-- Begin Supplied records --

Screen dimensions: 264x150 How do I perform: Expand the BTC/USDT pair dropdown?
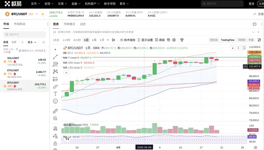(36, 14)
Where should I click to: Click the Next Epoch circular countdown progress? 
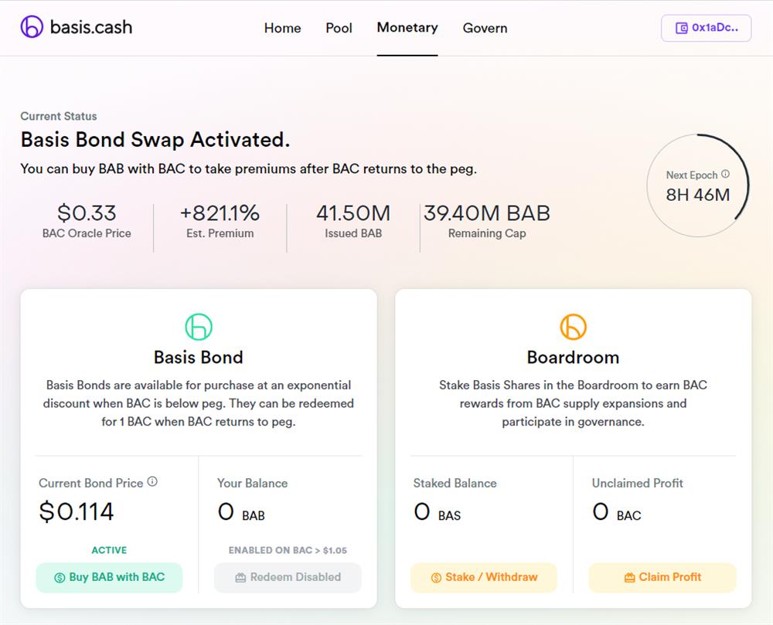697,186
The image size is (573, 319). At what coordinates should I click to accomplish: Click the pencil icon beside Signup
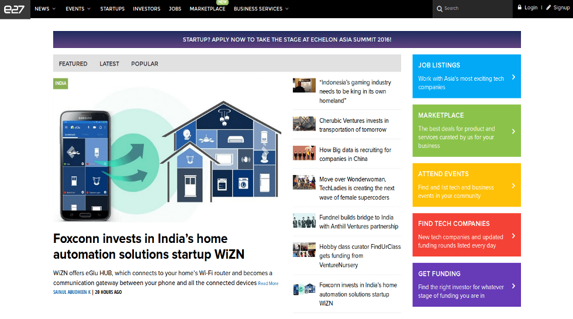(548, 8)
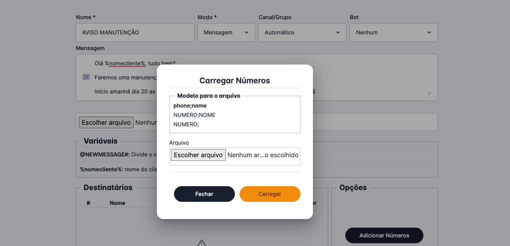Click the resize grip of the Mensagem box
Screen dimensions: 510x246
430,93
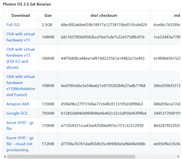The height and width of the screenshot is (159, 182).
Task: Click the Size column header
Action: tap(48, 15)
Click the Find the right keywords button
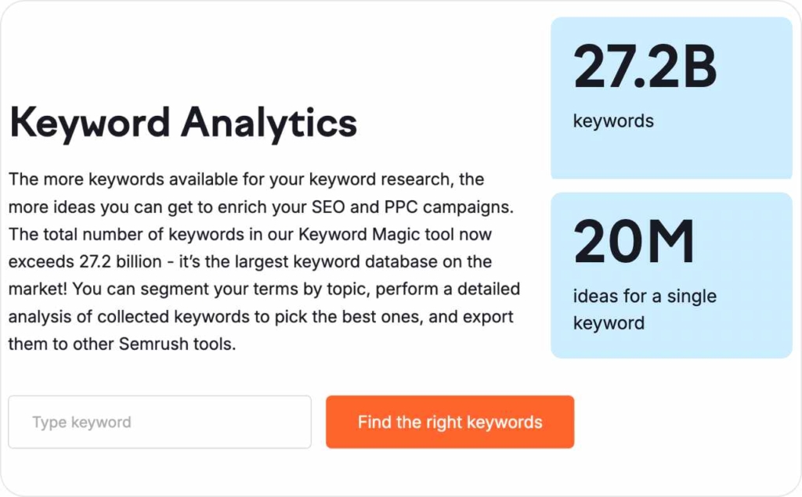This screenshot has height=497, width=802. point(450,422)
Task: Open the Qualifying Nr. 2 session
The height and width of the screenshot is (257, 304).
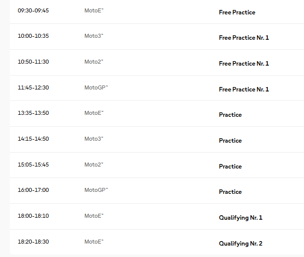Action: tap(240, 244)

-- End Supplied records --

### Stated goal
Render every line of the records above as a JSON list of strings, one string per line. Leave out blank lines and the pictures.

### Solved problem
[
  "Screen dimensions: 264x150 How do I perform: Expand the BTC/USDT pair dropdown?",
  "(36, 14)",
  "Where should I click to: Click the Next Epoch circular countdown progress? ",
  "697,186",
  "The image size is (573, 319). At what coordinates should I click to accomplish: Click the pencil icon beside Signup",
  "(548, 8)",
  "Click the resize grip of the Mensagem box",
  "Screen dimensions: 510x246",
  "430,93",
  "The height and width of the screenshot is (159, 182).",
  "Task: Click the Size column header",
  "Action: tap(48, 15)",
  "Click the Find the right keywords button",
  "This screenshot has height=497, width=802. point(450,422)",
  "Task: Open the Qualifying Nr. 2 session",
  "The height and width of the screenshot is (257, 304).",
  "Action: tap(240, 244)"
]